Intuitive definitions of categorization tend to invoke similarity, in that objects that are similar are grouped together in categories. Within a category, similarity is very high, whereas between categories, similarity is low. Similarity is at the heart of many categorization models. Prototype theories postulate that categorization depends on the similarity of stimuli to an abstracted idea (Posner & Keele, 1968; Reed, 1972), and exemplar theories calculate similarity to memory representations of previously encountered stimuli (Kruschke, 1992; Medin & Schaffer, 1978; Nosofsky, 1986). A potential problem for these models is that they put the burden of explanation onto the intuitive concept of similarity. Despite serious problems hi defining similarity (Medin, Goldstone, & Gentner, 1993), models of categorization continue to rely on similarity.

The appeal of invoking similarity in categorization models stems from the need to generalize. Given a stimulus that has never been encountered before, how can it be categorized correctly on the basis of limited experience with previous stimuli? An easy answer seems to be that a new stimulus is simply categorized in the same way as similar stimuli have been before. Correct generalization to new stimuli thus depends crucially on choosing the right similarity measure. Shepard (1987) famously turned this reasoning around and used generalization to measure similarity. He also tried to deduce a similarity measure such that generalization performance likely would be good (Chater & Vitanyi, 2003; Shepard, 1987; Tenenbaum & Griffiths, 2001).

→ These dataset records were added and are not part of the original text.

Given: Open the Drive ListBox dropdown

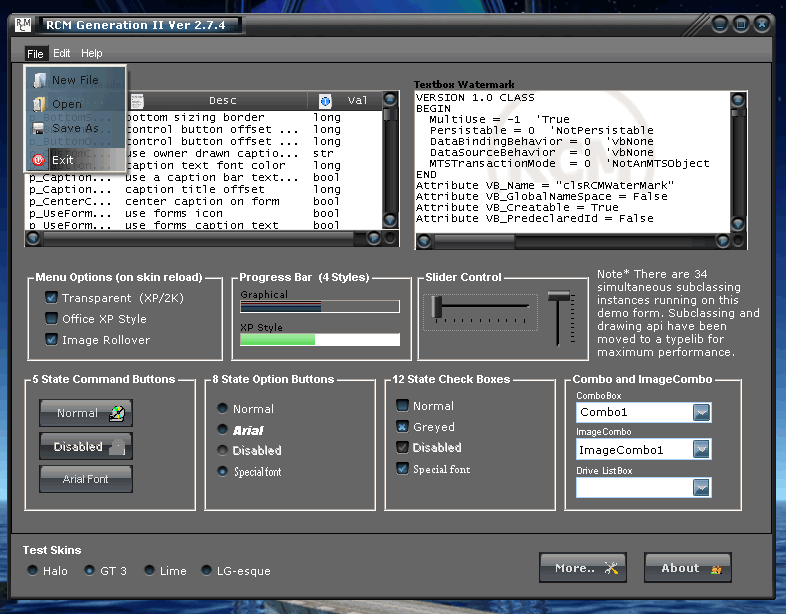Looking at the screenshot, I should tap(701, 487).
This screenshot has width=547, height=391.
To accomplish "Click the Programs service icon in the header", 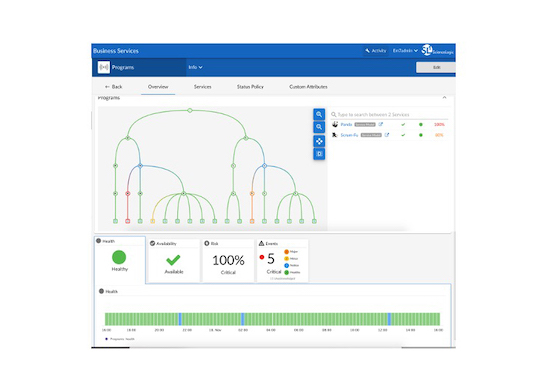I will pos(104,67).
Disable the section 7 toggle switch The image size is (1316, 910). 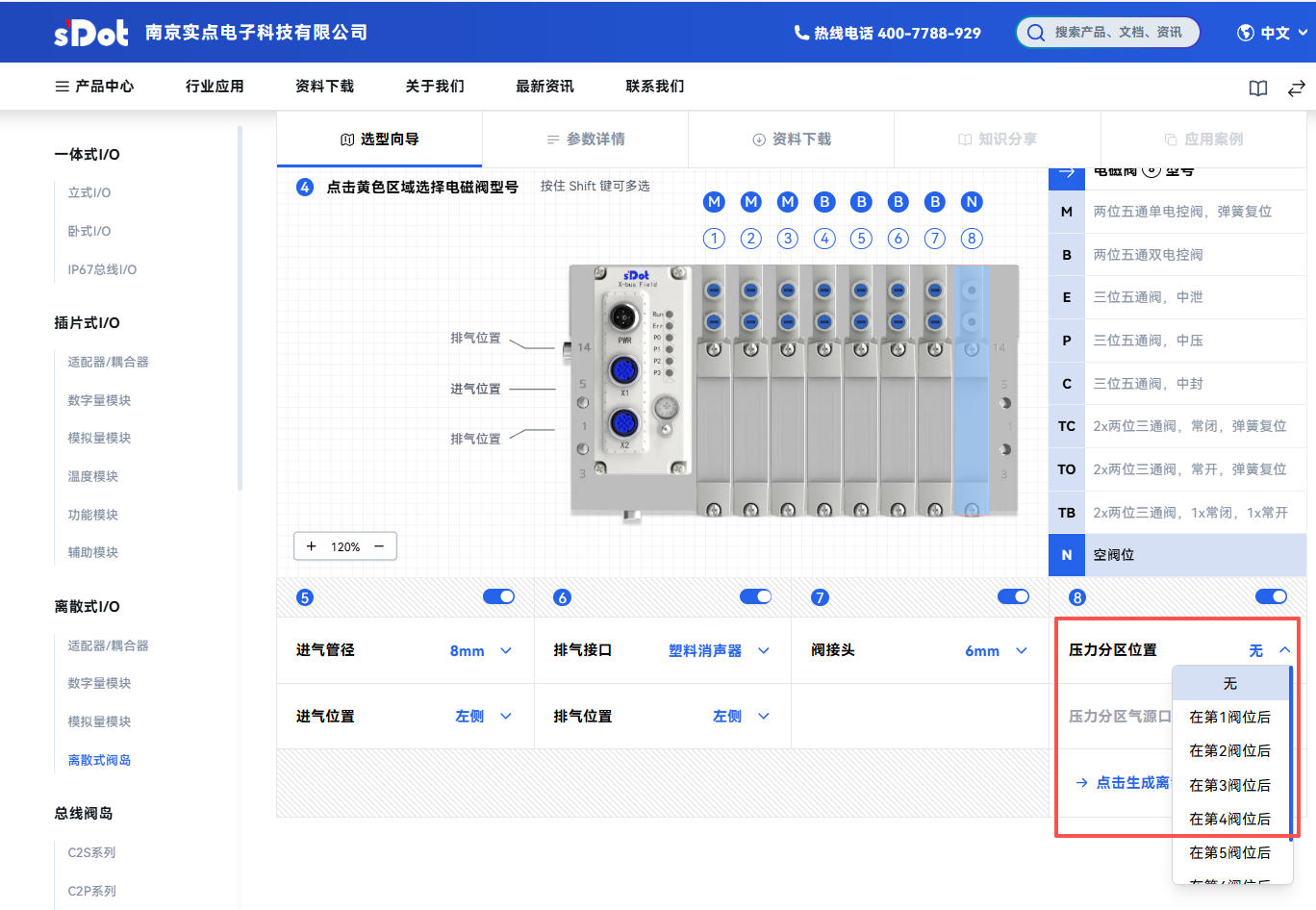click(x=1013, y=596)
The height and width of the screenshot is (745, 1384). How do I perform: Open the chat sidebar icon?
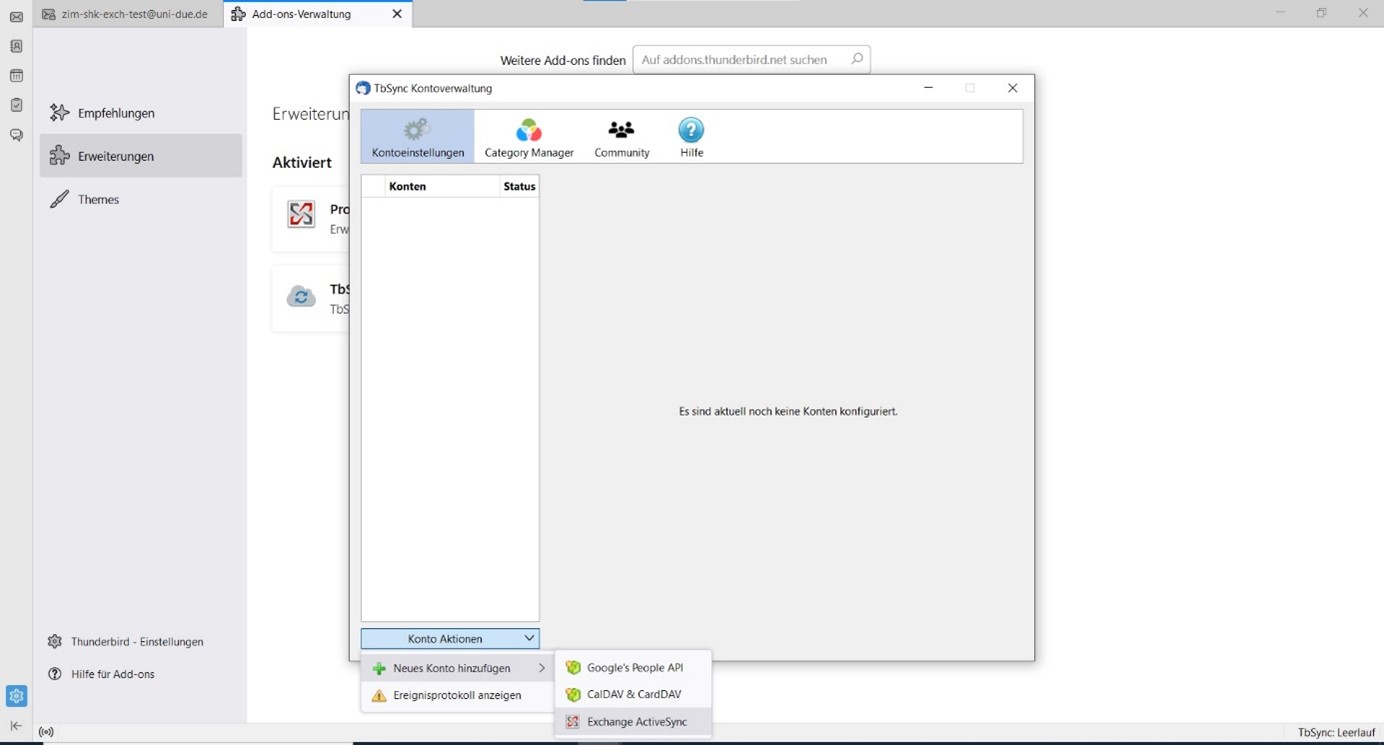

In Shepard's work, the idea of a perceptual space has played a major role. The similarity measure he suggested, often called Shepard's universal law of generalization (or simply Shepard's law), operates on a mental representation assumed to be a metric space. Shepard's work on generalization and similarity (e.g., Shepard, 1957, 1987) cannot be separated from his work on categorization (e.g., Shepard & Chang, 1963; Shepard, Hovland, & Jenkins, 1961) and multidimensional scaling (MDS; e.g., Shepard, 1962). Since this work, it has become common for perceptual categorization models to assume a perceptual space and to use Shepard's law as a similarity measure in this space (Kruschke, 1992; Love, Medin, & Gureckis, 2004; Nosofsky, 1986). Exemplar models in particular strongly rely on Shepard's work. These models are very similar to a class of popular tools in machine learning and statistics: kernel methods. This observation was first made by Ashby and Alfonso-Reese (1995). Here, we draw parallels between recent progress in kernel methods and exemplar theories of categorization. …